Copy out the data word for word, beginning at the start and stopping after the line that contains "coord(730,384)". Leave the pictures out.
■ ■ ■ ■ ■ ■ ■
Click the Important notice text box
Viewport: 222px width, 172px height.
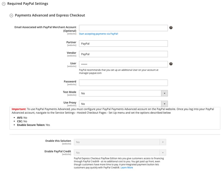[x=115, y=118]
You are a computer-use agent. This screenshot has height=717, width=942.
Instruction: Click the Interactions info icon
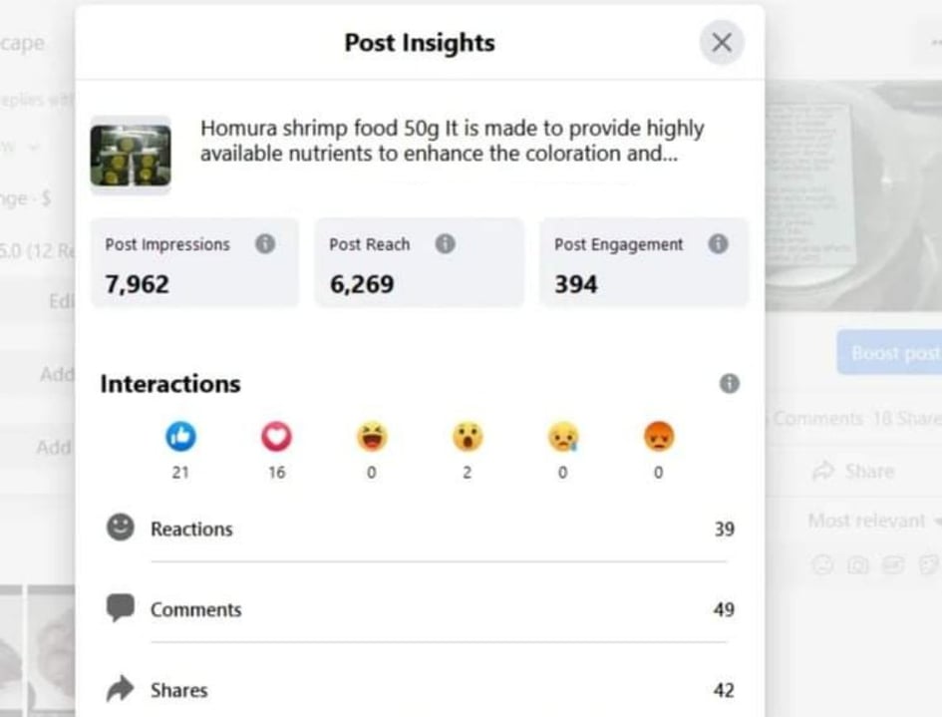coord(730,384)
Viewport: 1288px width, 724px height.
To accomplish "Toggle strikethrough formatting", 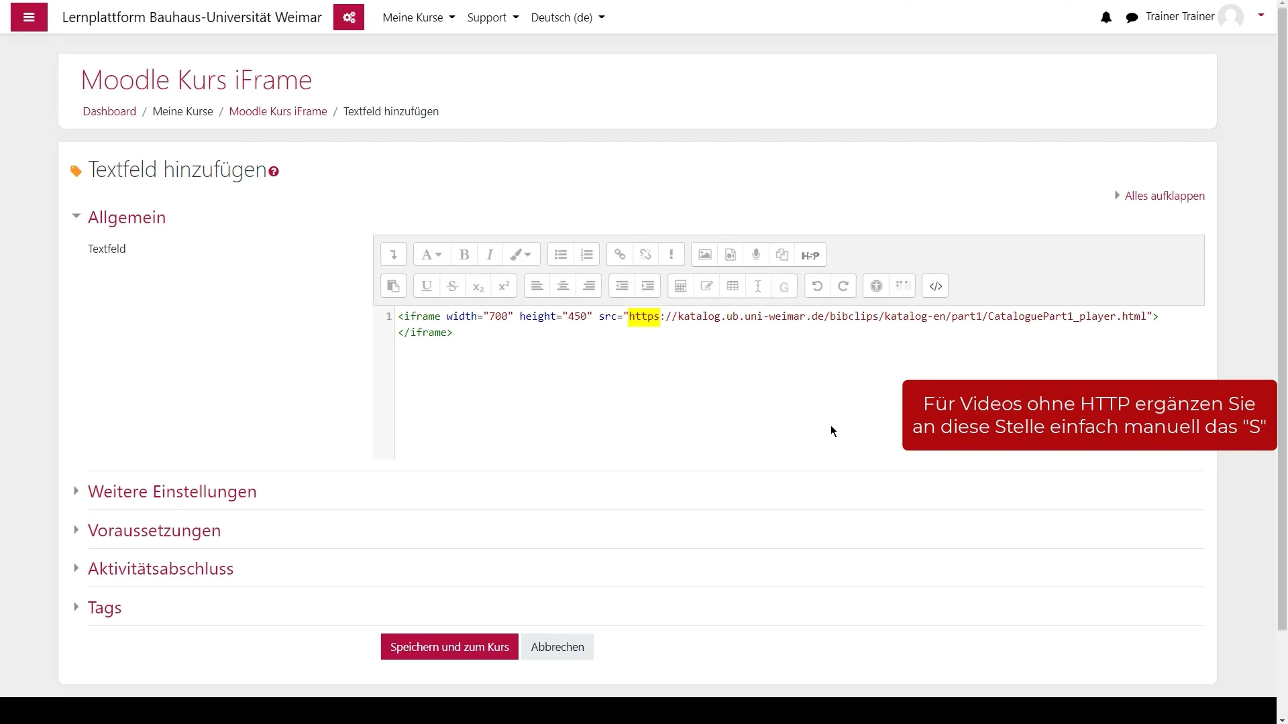I will pos(452,286).
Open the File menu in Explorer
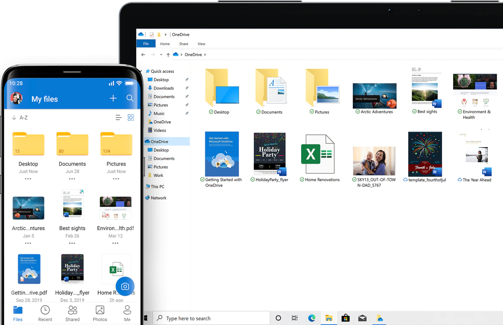The image size is (503, 325). [146, 44]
■ ■ ■ ■ ■ ■ ■
▶ _Exercise output_
Click the Important notice text box
Viewport: 222px width, 172px height.
[x=115, y=118]
You are a computer-use agent. This screenshot has height=717, width=942.
Instruction: Click the Interactions info icon
coord(730,384)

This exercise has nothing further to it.